Michael J. Molder, JD, CPA, CFE, CVA, MAFF, applies 30 years of experience as a Certified Public Accountant and litigator to help investigate and analyze cases with complex financial and economic implications. He has acted as both counsel and accounting expert in pending and threatened litigation as well as participating in internal investigations of financial misconduct. As a litigator, Mr. Molder helped co-counsel understand complex financial and accounting issues in dozens of cases. In 2006, Mr. Molder returned to public accounting applying his unique skills to forensic engagements. He has also performed valuations of business interests in a wide variety of industries.

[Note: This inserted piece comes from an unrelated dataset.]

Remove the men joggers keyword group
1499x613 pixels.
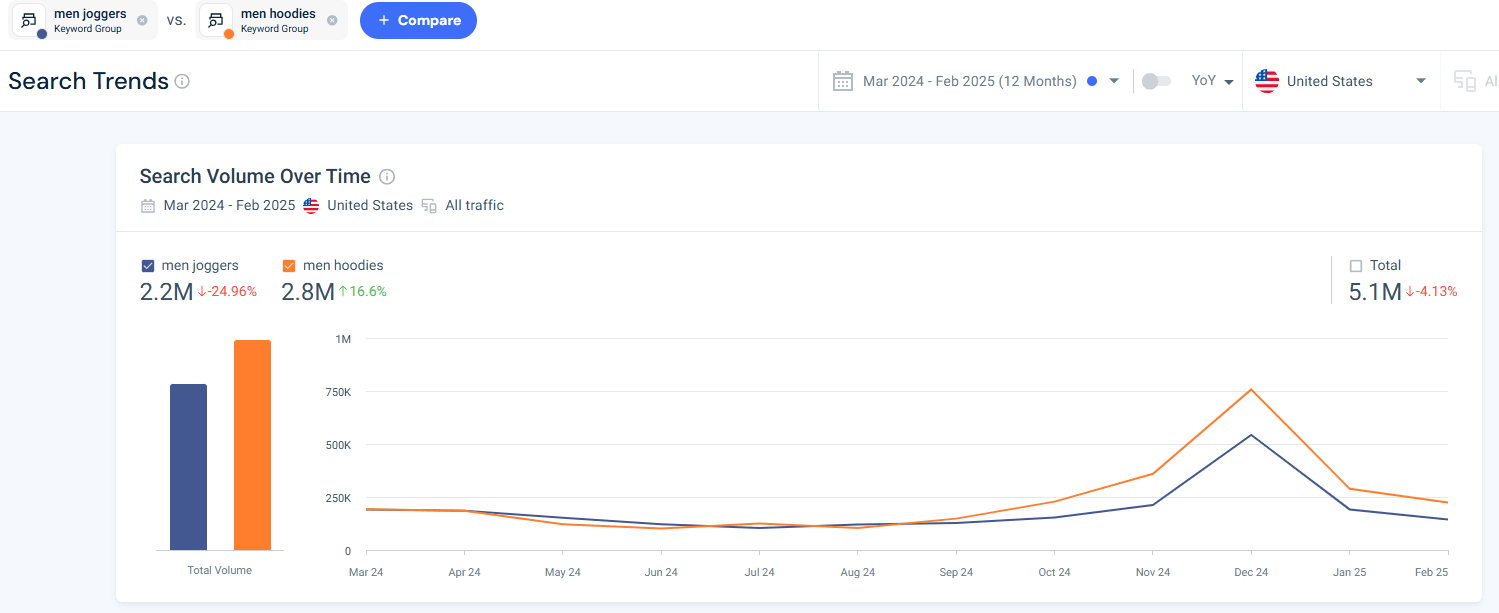142,20
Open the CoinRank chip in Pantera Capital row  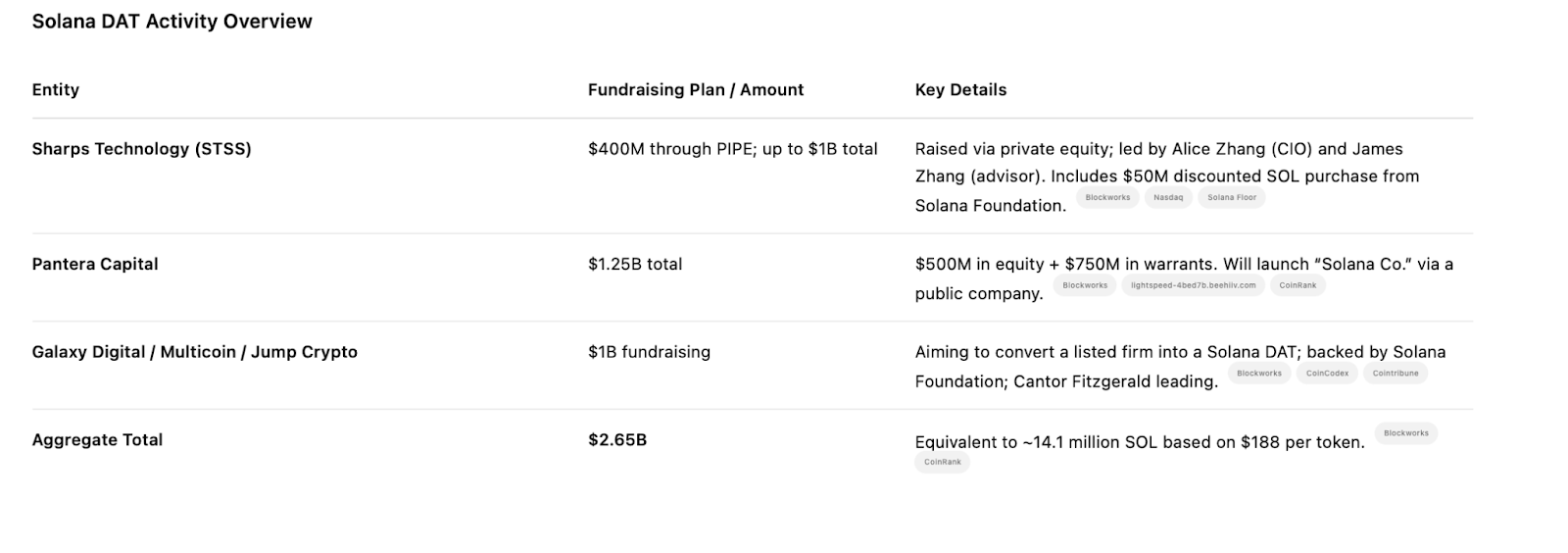[x=1298, y=285]
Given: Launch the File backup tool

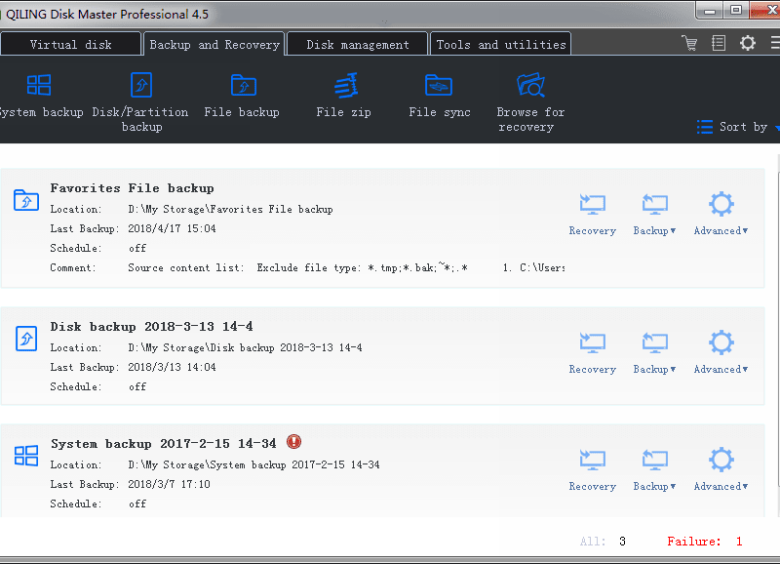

Mr. Molder has served as a valuation expert for both plaintiffs and defendants in commercial litigation matters and owner and non-owner spouses in matrimonial dissolutions. He has participated in the valuations of businesses in a wide variety of industries, including: food service, wholesale and retail distribution, literary development and production, healthcare, manufacturing, and real estate development.
Mr. Molder has also investigated and valued damages in a wide variety of litigation contexts ranging from breach of contract claims to personal injury cases, and from employment disputes to civil fraud. He has consulted on many matters which have not involved the issuance of a report for litigation or resulted in deposition or trial testimony. Accordingly, the identity of these matters is protected by attorney client privilege.
Mr. Molder has also lectured widely on a variety of accounting and litigation related topics including business valuation, financial investigations in divorce proceedings, accountant ethics, financial statement manipulation and “earnings management.”